[
https://issues.apache.org/jira/browse/HUDI-6758?page=com.atlassian.jira.plugin.system.issuetabpanels:all-tabpanel
]
sivabalan narayanan updated HUDI-6758:
--------------------------------------
Description:
Due to spark retries, we could have duplicated log blocks added during write.
And since, we don't delete anything during marker based reconciliation on the
writer side, the reader could see duplicated log blocks. for most of the
payload implementation, this should not be an issue. But for expression
payload, it could result in data consistency since an expression could be
evaluated twice (for eg, colA*2).
Here is the proposal for the fix:
With spark retries, there could be duplicate log blocks created. So, we are
going to might need to add some kind of block identifier to every block added.
Already we have a header with key "INSTANT_TIME". In addition we can add
"BLOCK_SEQUENCE_NO". This is a simple counter which will increment from 1 and
keep increasing during rollover for a given a file slice(append handle). On
spark retries, again, we start with sequence no of 1 for a given File slice.
Because, for a given commit and for a given file slice, with spark task or
stage retries, entire file slice will be attempted again. so, its safe to just
go with a simple sequence number and don't really need to rely on taskId etc to
come up with block identifiers. For eg, if a file slice is supposed to get 3
log files due to log file size rollovers, and during first attempt only 2 log
files were created, in 2nd attempt, all 3 log files will have to re-created.
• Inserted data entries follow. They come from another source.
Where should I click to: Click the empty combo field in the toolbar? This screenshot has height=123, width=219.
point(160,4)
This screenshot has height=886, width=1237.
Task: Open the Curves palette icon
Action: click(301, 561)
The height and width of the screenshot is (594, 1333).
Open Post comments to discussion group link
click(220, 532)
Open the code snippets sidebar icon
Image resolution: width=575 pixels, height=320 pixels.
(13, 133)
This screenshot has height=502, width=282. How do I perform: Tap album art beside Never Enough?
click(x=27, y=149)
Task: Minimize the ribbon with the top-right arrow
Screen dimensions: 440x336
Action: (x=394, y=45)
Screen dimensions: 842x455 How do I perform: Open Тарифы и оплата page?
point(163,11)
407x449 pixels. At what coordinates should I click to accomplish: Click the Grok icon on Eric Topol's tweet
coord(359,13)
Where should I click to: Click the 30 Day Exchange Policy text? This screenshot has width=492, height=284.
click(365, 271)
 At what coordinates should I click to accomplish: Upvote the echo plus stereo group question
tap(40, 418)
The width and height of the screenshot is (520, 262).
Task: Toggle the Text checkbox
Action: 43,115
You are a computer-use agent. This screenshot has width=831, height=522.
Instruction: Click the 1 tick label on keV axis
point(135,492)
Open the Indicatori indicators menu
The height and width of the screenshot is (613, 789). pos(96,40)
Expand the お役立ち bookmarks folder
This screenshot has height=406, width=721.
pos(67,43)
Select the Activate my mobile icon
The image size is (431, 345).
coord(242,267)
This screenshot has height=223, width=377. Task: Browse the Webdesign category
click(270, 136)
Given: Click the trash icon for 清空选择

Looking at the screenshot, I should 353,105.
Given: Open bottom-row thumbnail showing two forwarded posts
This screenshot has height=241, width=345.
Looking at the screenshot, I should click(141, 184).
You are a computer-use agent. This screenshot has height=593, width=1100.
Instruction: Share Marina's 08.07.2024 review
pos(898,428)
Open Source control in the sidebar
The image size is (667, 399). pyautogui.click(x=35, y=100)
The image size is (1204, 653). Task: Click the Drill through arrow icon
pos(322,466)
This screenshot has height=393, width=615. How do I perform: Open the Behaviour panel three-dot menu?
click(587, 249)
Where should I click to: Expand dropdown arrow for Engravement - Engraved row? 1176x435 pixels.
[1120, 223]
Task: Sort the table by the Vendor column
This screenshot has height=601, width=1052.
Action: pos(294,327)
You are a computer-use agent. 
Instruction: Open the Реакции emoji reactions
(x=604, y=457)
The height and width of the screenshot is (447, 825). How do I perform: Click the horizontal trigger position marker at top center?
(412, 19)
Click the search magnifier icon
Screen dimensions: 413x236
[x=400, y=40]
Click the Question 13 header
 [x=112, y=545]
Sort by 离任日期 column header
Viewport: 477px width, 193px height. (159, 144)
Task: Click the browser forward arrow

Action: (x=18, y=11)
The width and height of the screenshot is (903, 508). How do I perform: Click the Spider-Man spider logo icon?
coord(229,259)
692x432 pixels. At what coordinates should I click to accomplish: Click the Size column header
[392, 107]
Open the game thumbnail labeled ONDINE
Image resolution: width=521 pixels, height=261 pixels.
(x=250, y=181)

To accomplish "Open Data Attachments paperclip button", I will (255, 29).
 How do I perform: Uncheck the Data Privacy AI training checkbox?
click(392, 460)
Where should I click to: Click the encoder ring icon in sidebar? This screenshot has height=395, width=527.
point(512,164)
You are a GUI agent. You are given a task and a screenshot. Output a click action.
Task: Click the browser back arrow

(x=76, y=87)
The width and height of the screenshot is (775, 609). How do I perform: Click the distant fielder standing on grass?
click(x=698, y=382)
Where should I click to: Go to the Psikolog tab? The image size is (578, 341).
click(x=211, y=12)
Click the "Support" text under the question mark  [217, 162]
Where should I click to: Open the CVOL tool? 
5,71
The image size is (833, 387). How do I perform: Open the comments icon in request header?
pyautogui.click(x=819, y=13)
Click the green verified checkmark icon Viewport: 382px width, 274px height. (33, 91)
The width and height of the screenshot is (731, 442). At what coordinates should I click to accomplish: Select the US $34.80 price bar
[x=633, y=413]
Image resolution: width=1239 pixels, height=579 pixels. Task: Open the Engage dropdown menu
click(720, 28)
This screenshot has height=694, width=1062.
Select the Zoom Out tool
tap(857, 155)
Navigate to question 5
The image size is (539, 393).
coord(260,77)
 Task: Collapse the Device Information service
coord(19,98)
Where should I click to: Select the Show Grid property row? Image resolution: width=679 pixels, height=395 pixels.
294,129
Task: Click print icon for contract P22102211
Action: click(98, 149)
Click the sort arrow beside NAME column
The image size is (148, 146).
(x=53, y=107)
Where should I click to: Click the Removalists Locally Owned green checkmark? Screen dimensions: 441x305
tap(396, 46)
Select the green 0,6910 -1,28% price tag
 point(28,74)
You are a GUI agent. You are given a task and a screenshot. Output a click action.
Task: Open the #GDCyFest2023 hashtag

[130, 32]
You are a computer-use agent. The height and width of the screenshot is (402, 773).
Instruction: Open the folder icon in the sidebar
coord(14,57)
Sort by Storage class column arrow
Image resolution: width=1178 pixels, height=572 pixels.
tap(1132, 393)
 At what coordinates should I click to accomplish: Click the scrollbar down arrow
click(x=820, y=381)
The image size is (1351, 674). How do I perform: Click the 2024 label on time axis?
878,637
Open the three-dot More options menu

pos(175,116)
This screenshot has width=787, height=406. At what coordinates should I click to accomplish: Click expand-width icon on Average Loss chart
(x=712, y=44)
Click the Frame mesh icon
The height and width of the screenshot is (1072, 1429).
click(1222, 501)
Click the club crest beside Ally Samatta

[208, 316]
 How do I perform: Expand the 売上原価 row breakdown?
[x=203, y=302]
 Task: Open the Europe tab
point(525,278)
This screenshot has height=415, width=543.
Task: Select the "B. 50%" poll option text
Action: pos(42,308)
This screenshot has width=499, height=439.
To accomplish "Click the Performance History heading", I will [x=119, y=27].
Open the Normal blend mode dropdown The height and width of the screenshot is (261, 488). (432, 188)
{*}On the reader side{*}, if there are duplicate blocks detected with same
commit time and same block sequence number, we should find the longest sequence
and pick them if more than one sequence is found. And corrupt blocks should be
ignored during this reconciliation as well. We should account for backwards
compatability where the block seq number may not be present. For rollback
blocks, we can statically set the sequence no to 1 since there should be only
one log block per file slice.
Diff scenarios:
As called out above, we will go with a simple Block_Sequence_No which starts
with 0 and increments for a given file slice. Major crux here is, how the
reader will reconcile if there are duplicate log files created due to spark
task failures. High level logic to reconcile for the reader is as follows:
Reader find the longest sequence of BSN(block sequence number) and picks the
maximum one. So, we do one pass over every log block (which we already do as of
today) to parse header info, w/o deserializing actual content and determine the
right ones (and ignore the spurious log blocks)
h4. Scenario 1:
Happy path. no retries.
log_file1(BSN : 0), log_file2(BSN:1) added.
Reader:
finds only one sequence of 0,1 for BSN and marks both log_file1 and log_file2
as valid.
h4. Scenario 2:
Task failed and retired, where 1st attempt did not create entire list of log
files.
attempt1:
log_file1(BSN : 0), log_file2(BSN:1) added.
attempt2:
log_file3(BSN : 0), log_file4(BSN:1), log_file5(BSN:2) added. // BSN starts
with 0 everytime for a given file slice.
Reader:
Finds two sequence of Block sequence nos.
(0,1) and (0,1,2). And so chooses lf3, lf4 and lf5 as valid and ignores lf1 and
lf2 as spurious ones.
h4. Scenario 3:
Task failed and retired, where both attempts created full list. (spark
speculation may be)
attempt1:
log_file1(BSN : 0), log_file2(BSN:1) added.
attempt2:
log_file3(BSN : 0), log_file4(BSN:1) added.
Reader:
Finds two sequence of Block sequence nos.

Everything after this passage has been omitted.